On the behavioral level, recognition performance (Cadieu et al., 2014; Hong et al., 2016; Majaj et al., 2015; Rajalingham et al., 2018), perceptual confusions, and illusions provide valuable clues as to how representations in brains and DNNs may differ. For instance, it can be highly informative to understand the detailed patterns of errors (Walther, Caddigan, Fei-Fei, & Beck, 2009) and reaction times across stimuli, which may reveal subtle functional differences between systems that exhibit the same overall level of task performance. Visual metamers (Freeman & Simoncelli, 2011; Wallis, Bethge, & Wichmann, 2016) provide a powerful tool to test for similarities in internal representations across systems. Given an original image, a modified version is created that nevertheless leads to an unaltered model response (for instance, the activation profile of a DNN layer). For example, if a model was insensitive to a selected band of spatial frequencies, then modifications in this particular range will remain unnoticed by the model. If the human brain processed the stimuli via the same mechanism as the model, it should similarly be insensitive to such changes. The two images are therefore indistinguishable (“metameric”) to the model and the brain. Conversely, an adversarial example is a minimal modification of an image that elicits a different category label from a DNN (Goodfellow, Shlens, & Szegedy, 2015; Nguyen, Yosinski, & Clune, 2015). For convolutional feed-forward networks, minimal changes to an image (say of a bus), which are imperceptible to humans, lead the model to classify the image incorrectly (say as an ostrich). Adversarial examples can be generated using the backpropagation algorithm down to the level of the image, to find the gradients in image space that change the classification output. This method requires omniscient access to the system, making it impossible to perform a fair comparison with biological brains, which might likewise be confused by stimuli designed to exploit the idiosyncratic aspects (Elsayed et al., 2018; Kriegeskorte, 2015). The more general lesson for computational neuroscience is that metamers and adversarial examples provide methods for designing stimuli for which different representations disagree maximally. This can optimize the power to adjudicate between alternative models experimentally.

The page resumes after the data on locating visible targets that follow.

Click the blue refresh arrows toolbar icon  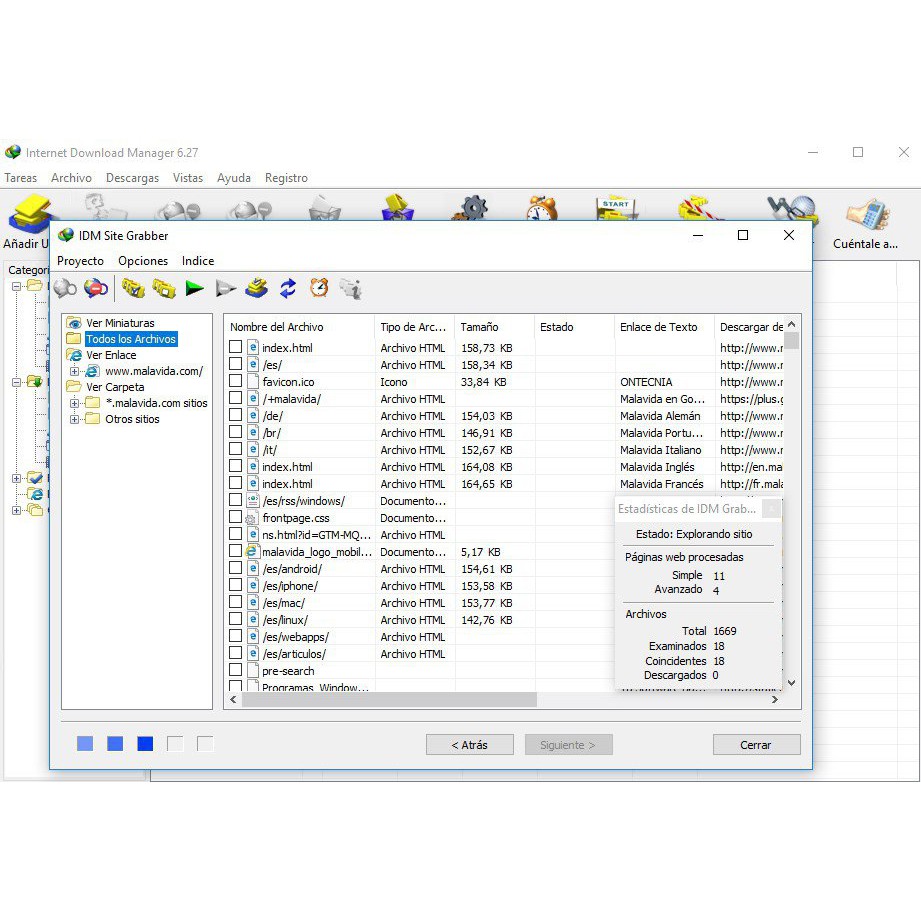(x=288, y=288)
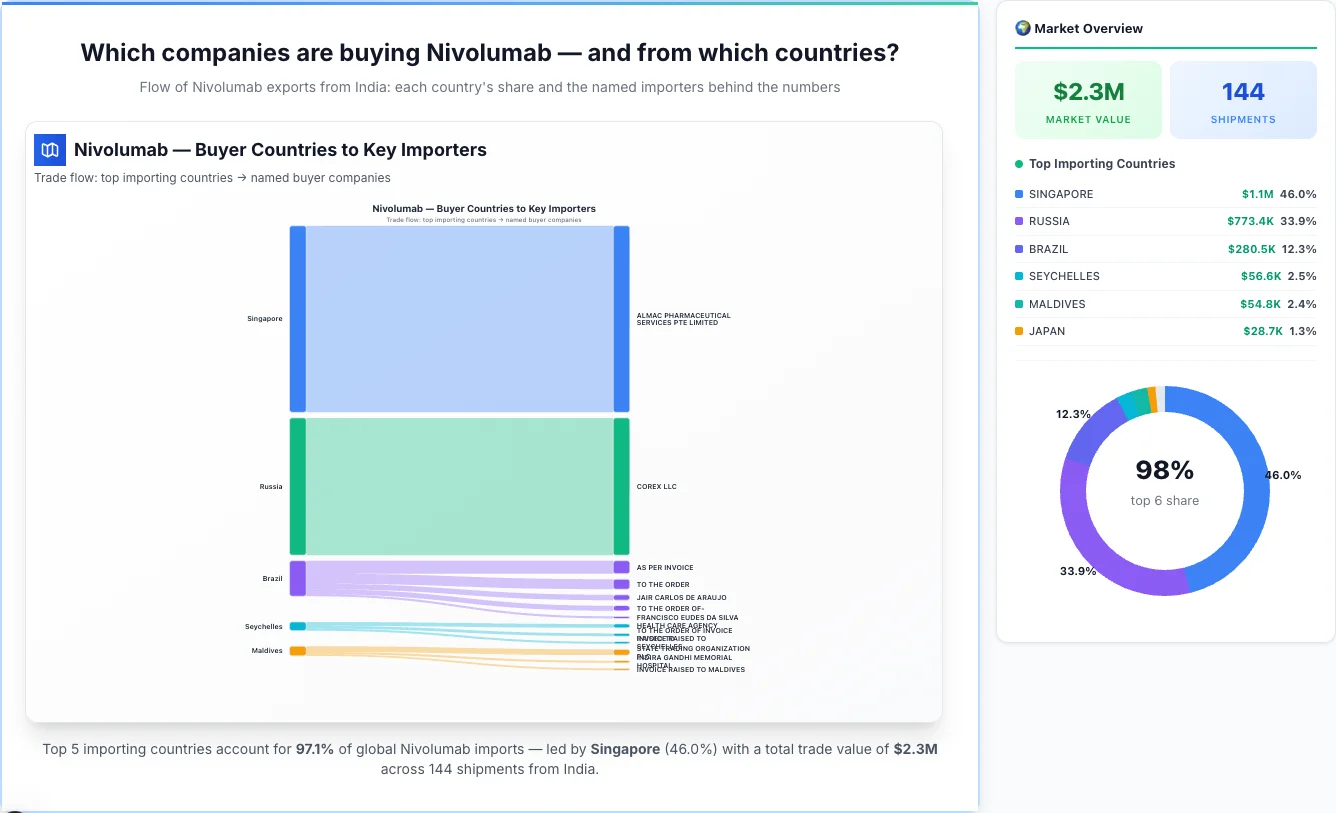Click the orange legend marker for JAPAN
Screen dimensions: 1336x813
pyautogui.click(x=1018, y=331)
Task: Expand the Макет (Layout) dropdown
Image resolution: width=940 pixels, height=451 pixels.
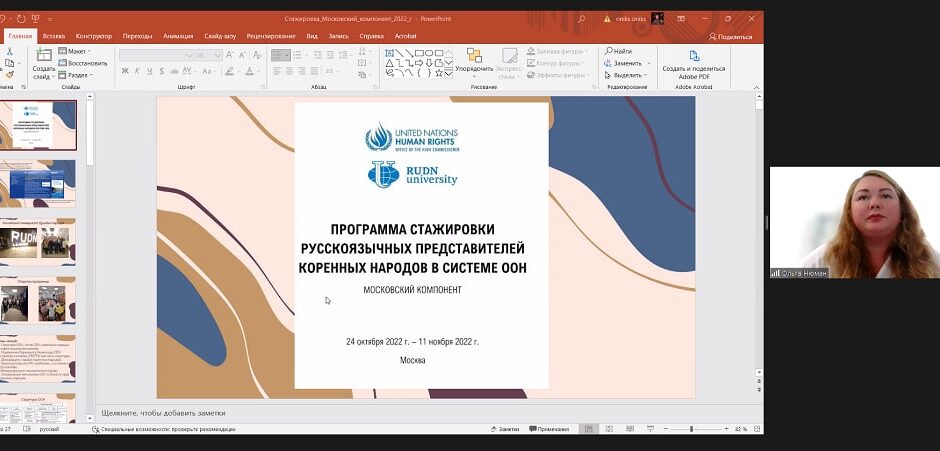Action: tap(75, 51)
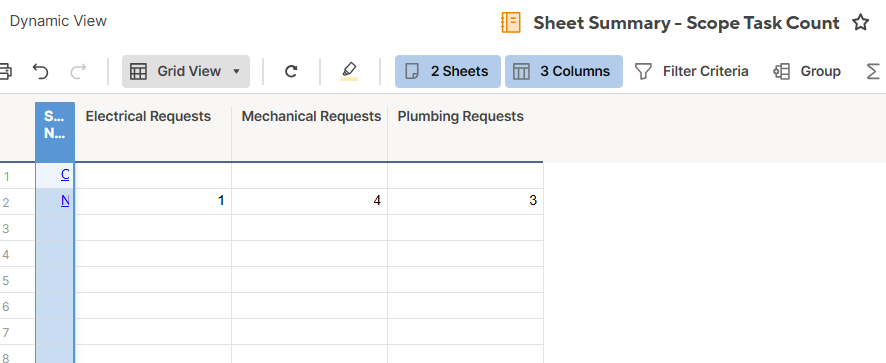
Task: Open the link in row 2
Action: [x=65, y=200]
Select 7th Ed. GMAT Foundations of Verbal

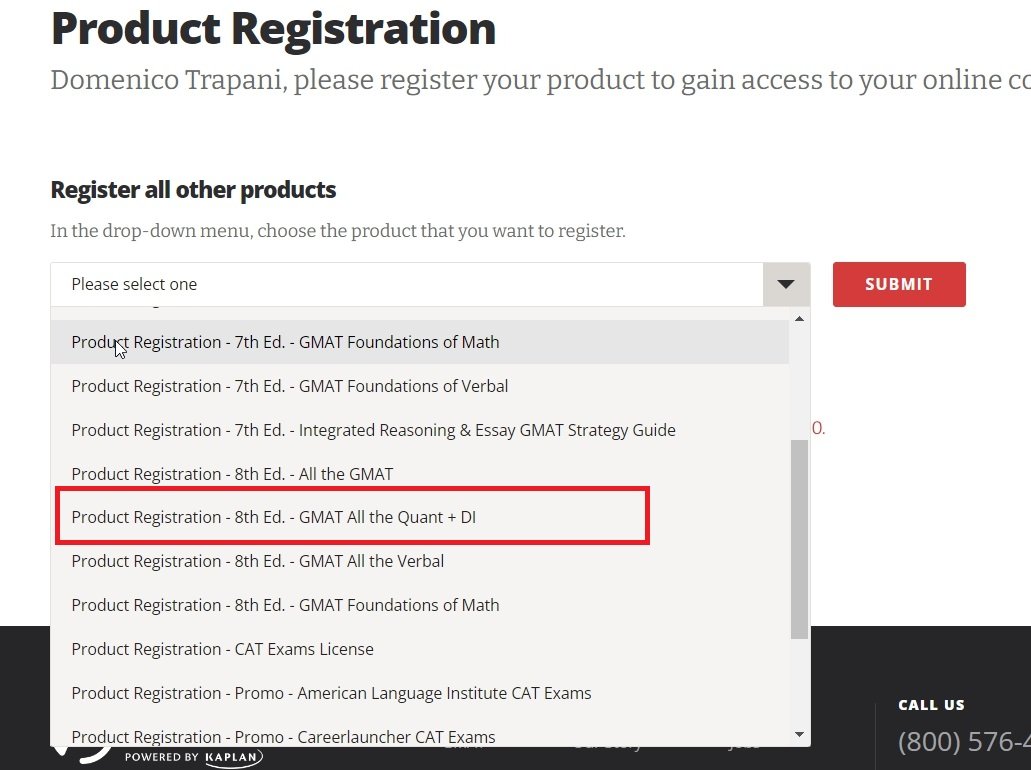click(289, 386)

Ranging across levels of description and modalities of brain-activity measurement, from responses in single neurons, to array recordings, fMRI and MEG data, and behavior, the methods described here enable computational neuroscientists to investigate the similarities and differences between models and neural responses. This essential element is required to be able to find an answer to the question of which biological detail and set of computational objectives is needed to align the internal representations of brains and DNNs, while exhibiting successful task performance.
Drawing Insights From Deep Neural Network Models
Deep learning has transformed machine learning and only recently found its way back into computational neuroscience. Despite their high performance in terms of predicting held-out neural data, DNNs have been met with skepticism regarding their explanatory value as models of brain information processing (e.g., Kay, 2017). One of the arguments commonly put forward is that DNNs merely exchange one impenetrably complex system for another (the “black box” argument). That is, while DNNs may be able to predict neural data, researchers now face the problem of understanding what exactly the network is doing.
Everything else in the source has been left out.